The Logic of Theology

Written by Dietrich Ritschl Reviewed By Gordon R. Lewis

Readers of Themelios could well be attracted to Ritschl’s attempted integration of history, criticism and verification with ethics and doxology. But they are likely to be disappointed with Ritschl’s ‘brief account of the relationship between basic concepts in theology’. The book dismisses a transcendent God, rejects an informational revelation, and minimizes Christ’s atonement and resurrection.

Ritschl’s ‘theology’ is not about God, or God’s cognitive revelation, but his own religious insights concerning some Jews and Christians. He has no theism because it allows him no freedom (p. 140), no supernatural being (or two-storey reality, p. 104). Ritschl has discovered that God has not attained, but is ‘on the way to his goal’ (p. 148).

Ritschl’s discoveries turn up no supernatural revelation. ‘The term “revelation” in the traditional sense should be avoided in theology’ for in that construct ‘Something is said to human beings which they cannot say themselves’ (p. 103). The traditional statement that the meaning and goal of every living being are to know God is no longer ‘correct’ (p. 197). Although God himself apparently cannot communicate truths to us, ‘God himself is discovered with the discovery of implicit axioms’ (my emphasis). As he admits, ‘this raises a mass of difficulties’. The mass of difficulties does not keep people from talking about God, however. ‘The task of theology is not to be seen in the direct explanation of God but in the explanation of language about and to God’ (p. 35).

What Ritschl discovers in the Bible is Jewish and Christian talk about and to God. ‘The expectation that the Bible contains a collection of uniform tangible doctrinal statements of which direct use can be made in a “biblical theology” is a fiction’ (p. 68). In place of revealed information he claims ‘verification through the Spirit’ for his ‘rediscoveries’. These may occur on the ‘occasion’ of studying traditions which rest in the biblical writings. If many experiences or manifestations are arranged in the memory of believers, the totality of these experiences and their connections can be described as ‘the revelation of God’ (pp. 103–104). Ritschl’s ultimate concern seems to be to avoid any ‘devaluation of secular wisdom and empirical knowledge’ (p. 104). In the process, however, he loses the heart of the information revealed through specially prepared, gifted, and inspired prophets and apostles—the gospel. Uncritically he endorses the conclusions of higher criticism for the last 200 years and relegates the Bible to pre-scientific and mythical ways of thinking (p. 11).

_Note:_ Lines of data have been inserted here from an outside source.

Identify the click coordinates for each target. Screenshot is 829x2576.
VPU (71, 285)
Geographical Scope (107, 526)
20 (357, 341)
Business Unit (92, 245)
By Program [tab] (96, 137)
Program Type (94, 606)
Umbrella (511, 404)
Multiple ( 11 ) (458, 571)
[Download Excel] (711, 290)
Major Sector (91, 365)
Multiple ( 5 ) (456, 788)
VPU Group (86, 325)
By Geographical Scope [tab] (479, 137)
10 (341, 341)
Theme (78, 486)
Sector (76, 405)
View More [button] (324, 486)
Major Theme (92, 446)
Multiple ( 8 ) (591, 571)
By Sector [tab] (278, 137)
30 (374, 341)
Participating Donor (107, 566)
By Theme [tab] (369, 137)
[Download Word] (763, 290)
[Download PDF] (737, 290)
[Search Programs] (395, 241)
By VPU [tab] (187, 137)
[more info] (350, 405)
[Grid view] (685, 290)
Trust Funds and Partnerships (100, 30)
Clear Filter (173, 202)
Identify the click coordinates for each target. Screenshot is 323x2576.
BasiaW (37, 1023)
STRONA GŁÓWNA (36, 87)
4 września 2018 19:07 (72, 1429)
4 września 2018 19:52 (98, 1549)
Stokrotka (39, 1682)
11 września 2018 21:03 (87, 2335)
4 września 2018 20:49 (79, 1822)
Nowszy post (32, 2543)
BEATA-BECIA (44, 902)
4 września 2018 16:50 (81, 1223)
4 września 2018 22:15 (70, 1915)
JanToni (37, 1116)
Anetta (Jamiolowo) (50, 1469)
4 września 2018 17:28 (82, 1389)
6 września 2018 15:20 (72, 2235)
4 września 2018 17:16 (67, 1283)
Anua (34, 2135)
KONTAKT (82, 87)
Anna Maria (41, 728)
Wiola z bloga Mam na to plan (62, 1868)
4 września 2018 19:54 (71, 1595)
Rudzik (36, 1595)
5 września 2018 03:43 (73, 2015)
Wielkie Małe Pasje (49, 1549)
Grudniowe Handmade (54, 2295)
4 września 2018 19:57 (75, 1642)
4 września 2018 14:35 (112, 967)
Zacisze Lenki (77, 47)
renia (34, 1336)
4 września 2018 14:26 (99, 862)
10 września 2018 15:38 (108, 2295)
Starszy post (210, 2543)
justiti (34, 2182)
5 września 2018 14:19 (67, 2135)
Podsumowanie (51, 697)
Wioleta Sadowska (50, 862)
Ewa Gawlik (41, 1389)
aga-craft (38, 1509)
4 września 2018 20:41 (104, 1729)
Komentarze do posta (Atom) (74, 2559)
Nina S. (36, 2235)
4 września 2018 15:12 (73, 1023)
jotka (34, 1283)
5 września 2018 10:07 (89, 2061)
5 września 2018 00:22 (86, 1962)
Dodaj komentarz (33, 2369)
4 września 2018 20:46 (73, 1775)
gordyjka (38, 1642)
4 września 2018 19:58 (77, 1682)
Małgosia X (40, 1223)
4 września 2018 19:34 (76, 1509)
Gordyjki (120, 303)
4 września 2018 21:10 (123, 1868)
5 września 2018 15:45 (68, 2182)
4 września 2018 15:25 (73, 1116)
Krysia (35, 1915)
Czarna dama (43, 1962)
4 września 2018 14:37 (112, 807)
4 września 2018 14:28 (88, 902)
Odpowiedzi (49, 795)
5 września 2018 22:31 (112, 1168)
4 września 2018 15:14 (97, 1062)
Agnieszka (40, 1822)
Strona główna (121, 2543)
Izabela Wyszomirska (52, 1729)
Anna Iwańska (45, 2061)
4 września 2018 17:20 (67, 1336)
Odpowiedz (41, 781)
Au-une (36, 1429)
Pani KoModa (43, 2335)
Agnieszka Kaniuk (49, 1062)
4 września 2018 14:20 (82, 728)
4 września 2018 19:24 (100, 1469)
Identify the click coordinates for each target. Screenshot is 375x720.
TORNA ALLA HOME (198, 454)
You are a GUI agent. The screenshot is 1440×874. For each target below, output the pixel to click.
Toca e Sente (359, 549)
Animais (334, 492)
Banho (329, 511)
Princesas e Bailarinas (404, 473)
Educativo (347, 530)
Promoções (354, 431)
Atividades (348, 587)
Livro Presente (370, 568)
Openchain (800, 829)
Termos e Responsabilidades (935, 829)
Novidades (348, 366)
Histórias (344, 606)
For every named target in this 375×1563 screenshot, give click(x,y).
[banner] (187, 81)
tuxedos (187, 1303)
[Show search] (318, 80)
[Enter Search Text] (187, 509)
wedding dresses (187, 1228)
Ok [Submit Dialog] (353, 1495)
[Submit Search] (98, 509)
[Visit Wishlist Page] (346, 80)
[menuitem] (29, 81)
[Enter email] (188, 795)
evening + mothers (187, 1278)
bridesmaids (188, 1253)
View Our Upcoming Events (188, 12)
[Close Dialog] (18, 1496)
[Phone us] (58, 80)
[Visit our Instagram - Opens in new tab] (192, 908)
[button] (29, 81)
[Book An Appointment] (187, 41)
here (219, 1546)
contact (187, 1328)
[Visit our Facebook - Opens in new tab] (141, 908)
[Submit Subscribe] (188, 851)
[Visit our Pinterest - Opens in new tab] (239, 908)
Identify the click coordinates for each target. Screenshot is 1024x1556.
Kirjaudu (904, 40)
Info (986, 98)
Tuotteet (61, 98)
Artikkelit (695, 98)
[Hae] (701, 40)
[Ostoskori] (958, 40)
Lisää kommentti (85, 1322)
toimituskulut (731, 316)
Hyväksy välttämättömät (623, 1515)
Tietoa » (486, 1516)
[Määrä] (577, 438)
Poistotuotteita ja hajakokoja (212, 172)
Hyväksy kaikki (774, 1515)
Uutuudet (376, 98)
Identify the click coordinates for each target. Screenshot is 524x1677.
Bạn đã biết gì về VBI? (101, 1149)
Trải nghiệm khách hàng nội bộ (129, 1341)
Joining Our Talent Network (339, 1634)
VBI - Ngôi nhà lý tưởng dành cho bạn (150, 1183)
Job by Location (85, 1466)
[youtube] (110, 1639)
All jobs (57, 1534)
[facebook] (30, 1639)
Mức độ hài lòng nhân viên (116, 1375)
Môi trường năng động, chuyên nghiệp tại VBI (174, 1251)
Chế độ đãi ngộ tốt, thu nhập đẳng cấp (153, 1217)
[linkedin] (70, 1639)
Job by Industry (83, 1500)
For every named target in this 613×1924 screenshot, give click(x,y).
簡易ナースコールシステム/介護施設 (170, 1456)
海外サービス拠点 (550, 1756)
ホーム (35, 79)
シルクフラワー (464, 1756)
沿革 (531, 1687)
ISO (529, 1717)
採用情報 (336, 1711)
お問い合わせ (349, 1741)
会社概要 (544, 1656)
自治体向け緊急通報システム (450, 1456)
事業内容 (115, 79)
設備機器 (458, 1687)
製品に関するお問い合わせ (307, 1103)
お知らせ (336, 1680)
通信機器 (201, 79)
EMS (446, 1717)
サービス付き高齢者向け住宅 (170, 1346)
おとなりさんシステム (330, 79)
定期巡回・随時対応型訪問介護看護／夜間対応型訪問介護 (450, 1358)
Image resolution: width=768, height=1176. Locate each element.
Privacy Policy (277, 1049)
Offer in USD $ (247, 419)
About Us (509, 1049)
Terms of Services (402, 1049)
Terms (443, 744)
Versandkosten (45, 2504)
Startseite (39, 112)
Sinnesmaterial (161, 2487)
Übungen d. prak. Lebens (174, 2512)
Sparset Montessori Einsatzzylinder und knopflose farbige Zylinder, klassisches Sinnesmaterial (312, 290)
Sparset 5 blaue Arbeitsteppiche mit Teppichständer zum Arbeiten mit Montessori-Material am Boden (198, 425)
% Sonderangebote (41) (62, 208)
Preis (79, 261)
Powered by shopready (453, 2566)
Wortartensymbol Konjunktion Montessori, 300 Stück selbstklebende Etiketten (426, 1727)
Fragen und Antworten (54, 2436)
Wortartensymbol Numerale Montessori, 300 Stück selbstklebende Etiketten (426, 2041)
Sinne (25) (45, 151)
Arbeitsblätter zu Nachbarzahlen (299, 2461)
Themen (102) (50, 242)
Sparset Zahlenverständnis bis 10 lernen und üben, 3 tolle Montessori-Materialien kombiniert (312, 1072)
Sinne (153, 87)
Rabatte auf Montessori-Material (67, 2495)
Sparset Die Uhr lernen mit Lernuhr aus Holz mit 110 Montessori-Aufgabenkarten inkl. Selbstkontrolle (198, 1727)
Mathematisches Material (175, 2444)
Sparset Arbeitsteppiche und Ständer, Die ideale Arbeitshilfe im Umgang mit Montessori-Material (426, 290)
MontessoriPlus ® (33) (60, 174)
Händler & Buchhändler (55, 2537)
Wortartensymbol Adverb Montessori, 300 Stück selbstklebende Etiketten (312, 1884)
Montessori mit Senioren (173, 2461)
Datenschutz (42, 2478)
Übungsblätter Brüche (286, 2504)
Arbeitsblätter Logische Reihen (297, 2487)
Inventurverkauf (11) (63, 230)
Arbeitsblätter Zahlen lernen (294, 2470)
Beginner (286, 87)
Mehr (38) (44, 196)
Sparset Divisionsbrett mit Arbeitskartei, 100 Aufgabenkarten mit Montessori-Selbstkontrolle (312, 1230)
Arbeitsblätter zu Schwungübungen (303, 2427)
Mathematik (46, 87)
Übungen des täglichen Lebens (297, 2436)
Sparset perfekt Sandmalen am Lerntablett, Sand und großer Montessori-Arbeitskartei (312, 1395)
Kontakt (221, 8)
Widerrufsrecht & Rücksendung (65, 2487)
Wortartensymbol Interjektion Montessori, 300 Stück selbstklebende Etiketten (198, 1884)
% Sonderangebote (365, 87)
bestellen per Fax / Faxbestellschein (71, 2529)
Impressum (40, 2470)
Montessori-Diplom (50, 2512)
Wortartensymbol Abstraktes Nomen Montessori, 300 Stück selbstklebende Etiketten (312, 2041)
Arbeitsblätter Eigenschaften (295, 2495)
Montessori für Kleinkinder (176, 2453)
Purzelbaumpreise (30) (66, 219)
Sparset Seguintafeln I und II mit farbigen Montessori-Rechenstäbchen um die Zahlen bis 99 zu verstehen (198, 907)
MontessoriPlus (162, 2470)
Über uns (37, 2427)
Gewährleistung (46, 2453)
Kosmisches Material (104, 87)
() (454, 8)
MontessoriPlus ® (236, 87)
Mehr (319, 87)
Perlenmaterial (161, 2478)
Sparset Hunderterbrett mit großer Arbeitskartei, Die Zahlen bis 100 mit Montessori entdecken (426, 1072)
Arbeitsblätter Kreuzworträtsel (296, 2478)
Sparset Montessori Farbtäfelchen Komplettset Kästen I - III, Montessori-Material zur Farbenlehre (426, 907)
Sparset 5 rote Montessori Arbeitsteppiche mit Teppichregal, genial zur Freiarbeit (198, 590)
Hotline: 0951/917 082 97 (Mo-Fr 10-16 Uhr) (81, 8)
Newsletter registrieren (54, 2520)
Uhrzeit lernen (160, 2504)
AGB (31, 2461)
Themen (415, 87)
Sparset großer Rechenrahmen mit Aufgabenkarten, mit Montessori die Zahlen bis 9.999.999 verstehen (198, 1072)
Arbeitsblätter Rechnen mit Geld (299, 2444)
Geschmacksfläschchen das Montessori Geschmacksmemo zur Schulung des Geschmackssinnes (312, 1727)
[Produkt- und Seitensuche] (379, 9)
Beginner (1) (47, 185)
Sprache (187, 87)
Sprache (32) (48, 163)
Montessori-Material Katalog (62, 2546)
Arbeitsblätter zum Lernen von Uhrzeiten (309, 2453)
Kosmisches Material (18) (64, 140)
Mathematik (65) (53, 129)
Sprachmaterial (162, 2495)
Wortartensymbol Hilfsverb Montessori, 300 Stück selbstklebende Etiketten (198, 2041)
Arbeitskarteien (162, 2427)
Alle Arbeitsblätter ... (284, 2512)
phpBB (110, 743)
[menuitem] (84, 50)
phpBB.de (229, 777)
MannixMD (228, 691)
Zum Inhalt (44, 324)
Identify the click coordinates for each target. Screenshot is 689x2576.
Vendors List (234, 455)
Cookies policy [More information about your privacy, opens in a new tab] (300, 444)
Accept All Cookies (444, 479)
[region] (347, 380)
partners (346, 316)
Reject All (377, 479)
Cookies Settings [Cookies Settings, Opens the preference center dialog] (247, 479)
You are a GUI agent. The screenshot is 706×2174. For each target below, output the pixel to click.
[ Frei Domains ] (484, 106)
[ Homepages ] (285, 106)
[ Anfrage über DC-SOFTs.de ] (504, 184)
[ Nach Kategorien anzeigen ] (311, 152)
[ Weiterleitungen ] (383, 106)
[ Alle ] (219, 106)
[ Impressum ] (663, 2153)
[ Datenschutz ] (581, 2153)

Ritschl’s ‘linguistic phenomenalism’ (p. 105) enables him to seek truth in whatever language leads to his particular ecumenical goal. The insight that becomes regulative for him finds that YHWH chose the people of Israel from all the nations and in Jesus Christ the church from the Jews. Hence only toward the Jews is Christian missionary activity illegitimate (p. 164). But Ritschl does not have a primarily missionary orientation with anyone because that ‘would lose sight of human beings’ (p. 199).

Who was Jesus Christ? The basic question is answered with extreme brevity and little clarity. Jesus is ‘God’s participation in the suffering and death of humanity’ (p. 177). A basic part of a theological statement about the death of Christ includes the concept of ‘representation’ (p. 189).

The ‘story’ of Christian beliefs focuses on the coherence of religious insights to the effect that God is the one who elects, who with Jesus shares in suffering and heals in the Spirit (p. 174). The hope of the future lies in overcoming what separates humanity through the hope of unifying Jews and Gentiles (p. 262).

Unfortunately Ritschl’s hope of unifying Jews and Gentiles minimizes the one sound foundation which spiritually united the Jewish apostles with the first-century Samaritans and Gentiles (Acts): the living triune God, the Father sending the Son, the incarnation, God-man’s reality as the Messiah, his sacrifice once for all providing justly for forgiveness from sin’s guilt, redemption from sin’s power and reconciliation of sinners, his supernatural resurrection from the dead and courageous proclamation of the gospel in the power of the Holy Spirit.

For an evangelical attempt at integrating historical, biblical, systematic, apologetic and practical theology, see G. Lewis and B. Demarest, Integrative Theology (vol. 1, Zondervan, 1987).